Typically, high-performance computing (HPC) archive data has been put in “cold” storage, whose major benefits are low cost, high capacity and durability for archiving data that was unlikely to be accessed. However, fast data retrieval is necessary for real-time analysis, which is leading to several efforts to combat the black hole effect.
A new data storage system being developed for Los Alamos National Laboratory will use technology from Seagate’s ClusterStor A200 system to keep massive amounts of stored data available for rapid access, while also minimizing power consumption. The joint research program, which aims to determine new ways to rapidly access archived data cost effectively, will use high-density, power-managed prototype disks and software for deep data archiving -- a challenge for organizations that must juggle increasingly massive amounts of data using very little additional energy, Seagate officials said.

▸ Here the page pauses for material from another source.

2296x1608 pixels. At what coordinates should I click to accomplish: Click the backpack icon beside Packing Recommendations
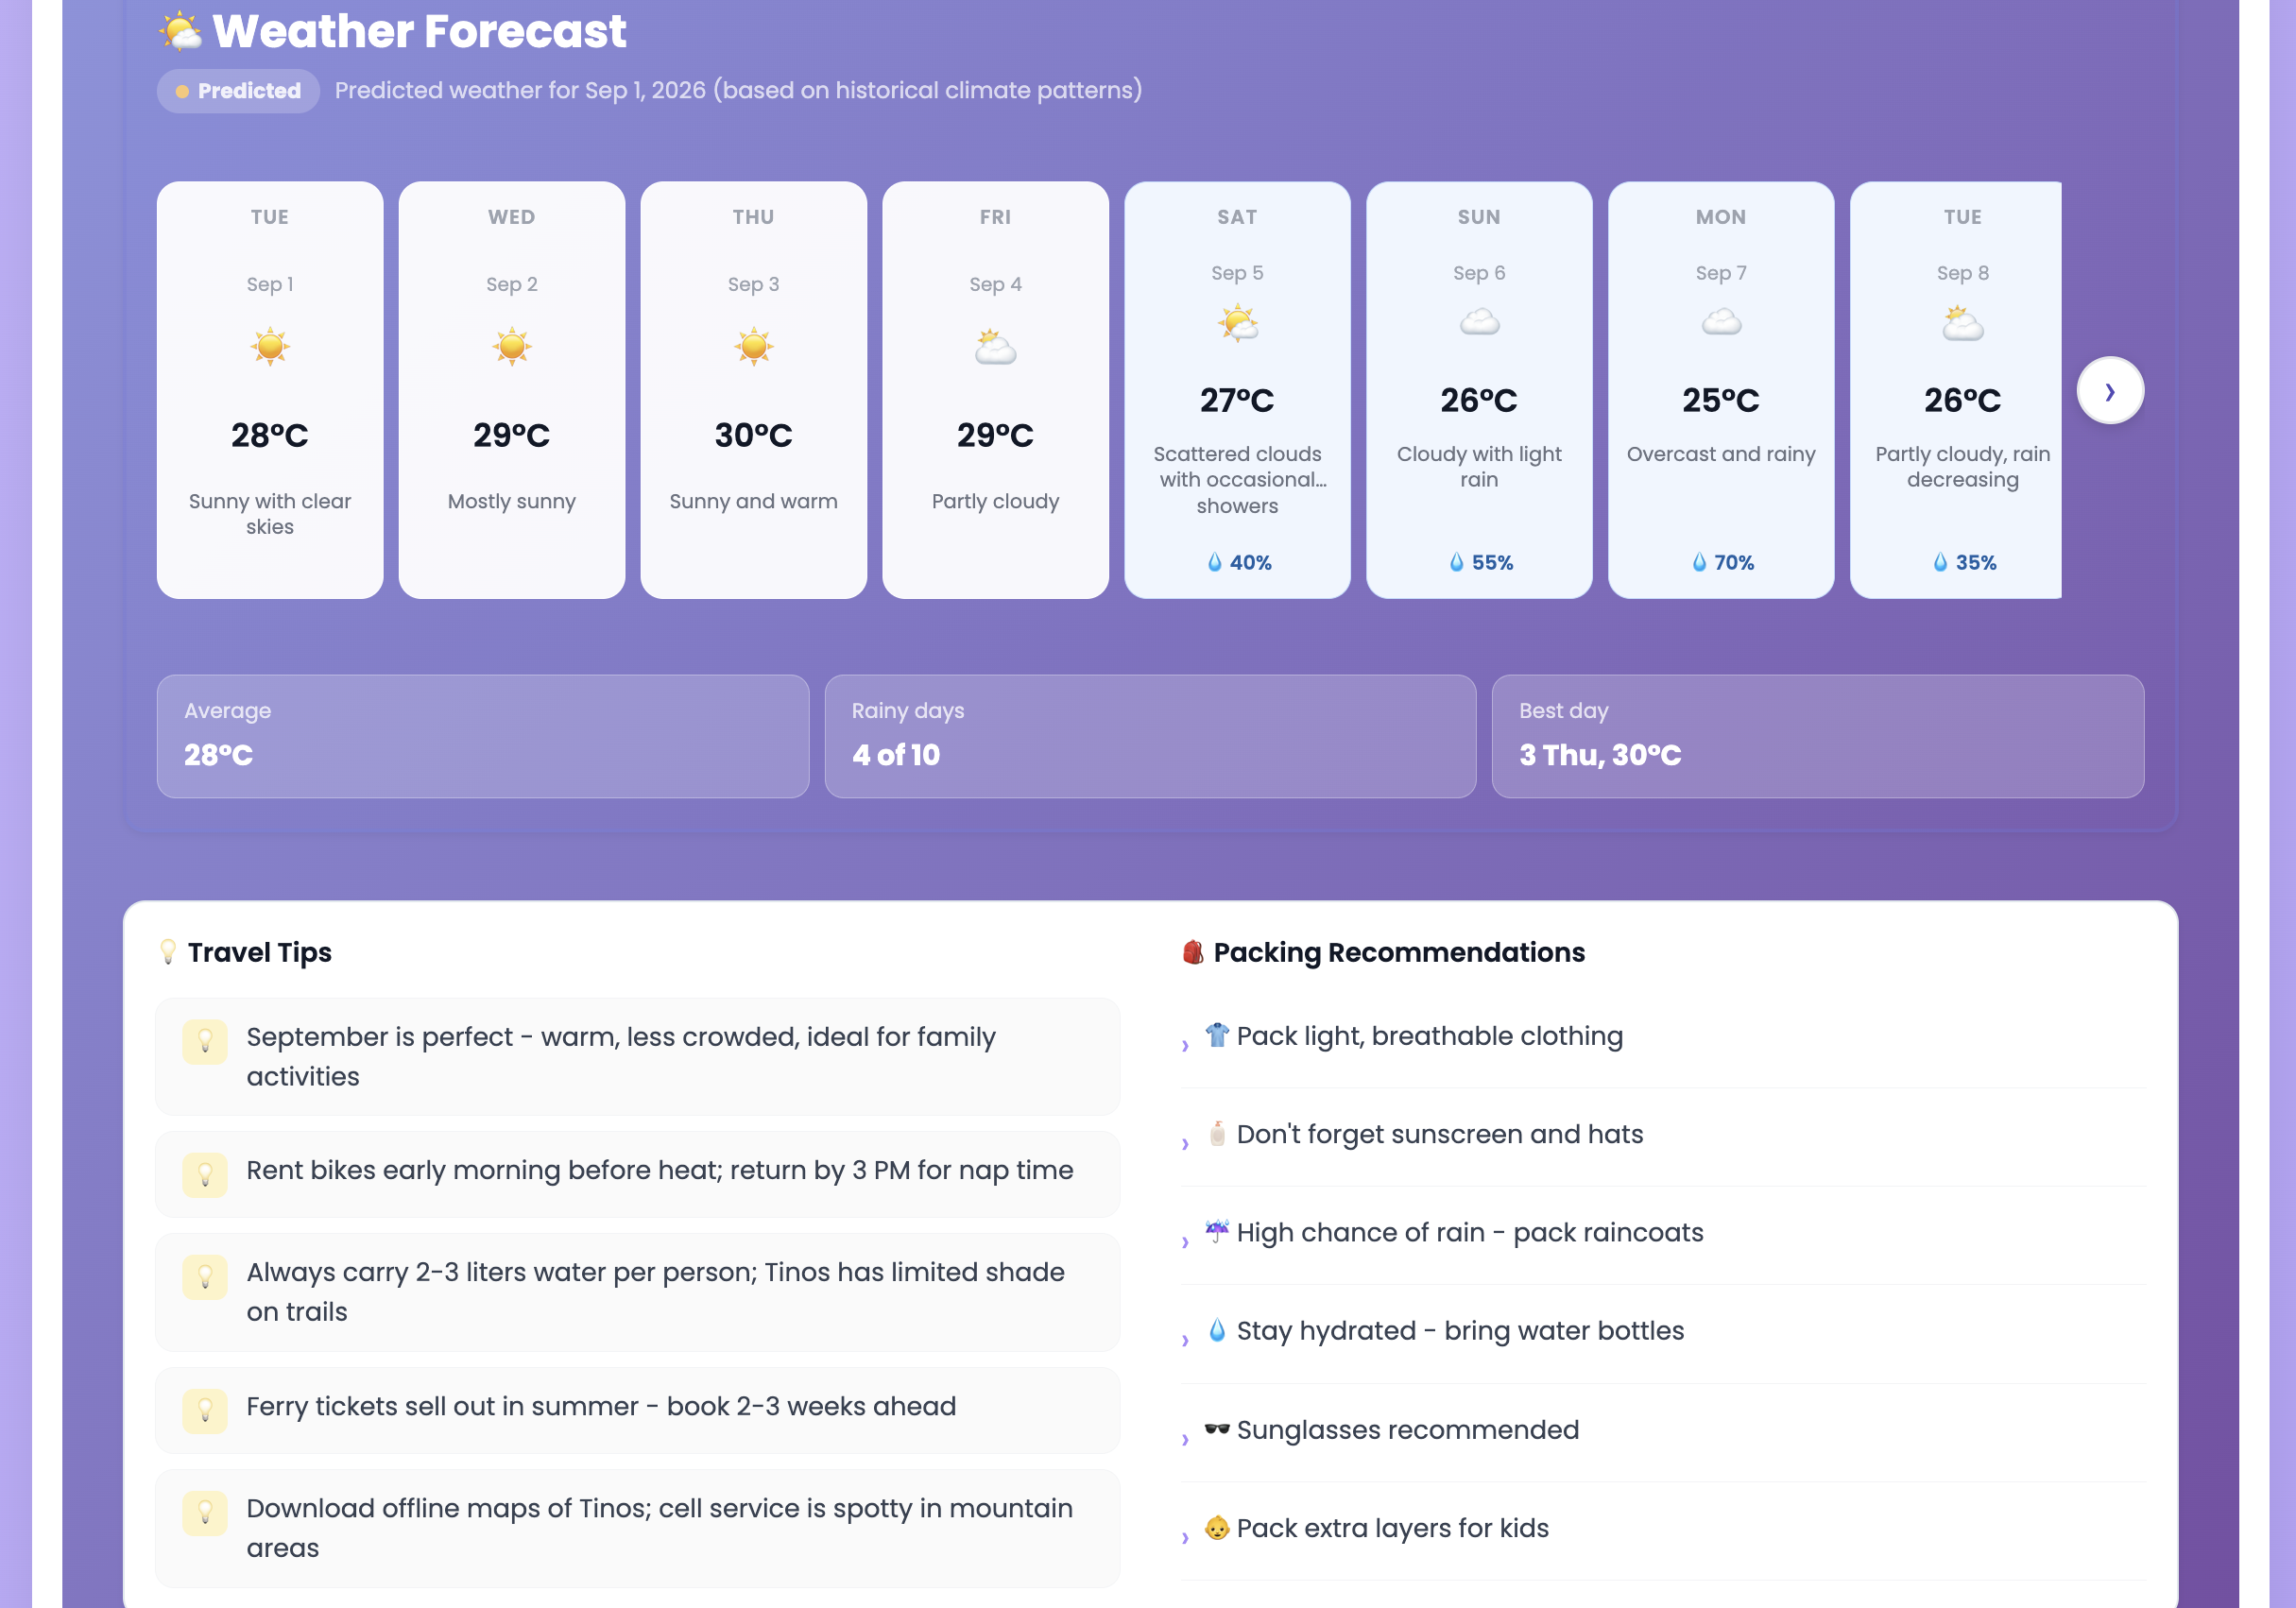[x=1192, y=952]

Using automated, policy-driven hierarchical storage management to migrate data off expensive primary storage tiers while keeping it online for fast retrieval, the program aims to significantly reduce costs in time and operations.
Meanwhile, the Oak Ridge Leadership Computing Facility is addressing slow data retrieval by upgrading its data storage system. According to OCLF officials, the facility is increasing “its data intake rate by a factor of five” as well as more than quadrupling the disk cache of its high-performance storage system.
“We’ve significantly reduced the time it takes to ingest a petabyte of data -- almost by two-thirds,” OLCF staff member Jason Hill said. “These improvements not only help users place data in the archive, they make retrieving a dataset much faster, too.”
The OLCF storage team invested in 40-gigabit Ethernet connectivity and two separate Ethernet switches to provide a high-bandwidth path for transferring data quickly to the archival media. In addition to speeding up communication between the different storage tiers, the team also wanted to help users avoid retrieving data from tapes for as long as possible. Fifteen petabytes of raw disk cache helps expand the amount of data that can be recalled and accessed quickly.
When the upgrades are completed later this year, data storage will total nearly 20 petabytes of disk cache, and transfer rates will approach 200 gigabytes per second, OLCF reported.
Wrangler, a new type of data analysis and management system at the Texas Advanced Computing Center, is also taking on the HPC storage problem.
What’s different about Wrangler is its massive amount of flash storage – 600 terabytes – which allows people to work directly with stored data. It also has a very large distributed spinning disc storage system and high-speed network access.
"Wrangler has enough horsepower that we can run some very large studies and get meaningful results in a single run," Oak Ridge computer scientist Joshua New told Scientific Computing.
"Wrangler fills a specific niche for us in that we're turning our analysis into an end-to-end workflow, where we define what parameters we want to vary," New said. "Doing that from beginning to end as a solid workflow on Wrangler is something that we're very excited about."